Here at the Humane Society the health and safety of the animals in our care, our customers, and the public are our top priorities. Therefore, it has been extremely disheartening to all of us here to know that illness was associated with a fun event we held in our shelter.
When several Humane Society staff members became ill we assumed that we had all caught the same virus. It wasn’t until more than 2 weeks after our March 31st Petting Zoo, long after all of us had recovered, that we found out that our illness was likely caused by cryptosporidium and that others who attended the Petting Zoo had also been ill. We follow a very thorough cleaning protocol at the shelter using strong bleach solutions and cleaners specifically made to work against animal diseases but unfortunately, as we discovered, cryptosporidium is very resistant to bleach and many other chemicals. (You can read our initial posts about crypto here.) We encouraged hand-washing at the petting zoo, but crypto can live on surfaces for a few hours so it’s possible that it was spread around even to non-animal areas such as a counter or a door-handle between the time an animal was handled to the time hands were washed.
Several of our animals also tested positive for cryptosporidium after the event. Of those animals, few showed any symptoms and all appear healthy now, however it is still possible for them to shed the parasite in their stools for up to 5 weeks. To prevent any further spread of cryptosporidium we have closed our animal rooms off to the public and our staff is using strict isolation methods to prevent it from spreading to the other areas of the shelter. In a kennel environment with so many animals housed close together, it is easy for illnesses to spread around but we are vigilant to keep all of our kennel areas separated and use separate cleaning tools for each room which are sanitized and separate litter scoops for each cat which are sanitized. We are continually reviewing our methods to find areas for improvement and we have made GREAT strides in this area over the past year but no method will be completely fool-proof.
Cryptosporidium is scary sounding, and certainly in individuals with compromised immune systems it can cause very serious illness.

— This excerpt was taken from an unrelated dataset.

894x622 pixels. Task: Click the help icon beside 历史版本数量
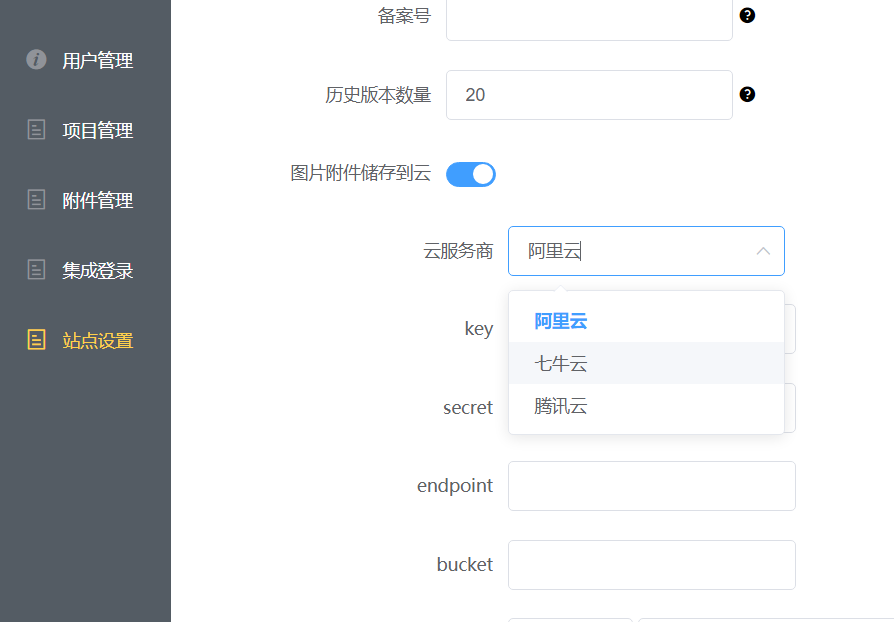[x=747, y=94]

It’s important to note, however, that for most people and animals it is not life-threatening. Cryptosporidium is not uncommon in this area, especially in farm animals, and the best way to prevent its spread is to wash your hands thoroughly with warm water and soap. With that you are not killing the organism, but rather washing it off your hands. Hand sanitizer does not work that way and it does NOT kill cryptosporidium or several other organisms that can make people sick.
We will be retesting all of our animals and hope to resume adoptions later in May. We have sanitized all areas of the shelter with peroxide-based cleaners that are the most effective against cryptosporidium so pets and people in our retail, grooming and boarding areas are at no greater risk here than they would be in any other public space. We are hopeful that our community knows that we take the health and safety of our human and animal guests very seriously. We have learned from this experience and are ready to move forward.
We will continue to improve how we do things at the Humane Society and we hope you – our community – will continue to support us along the way.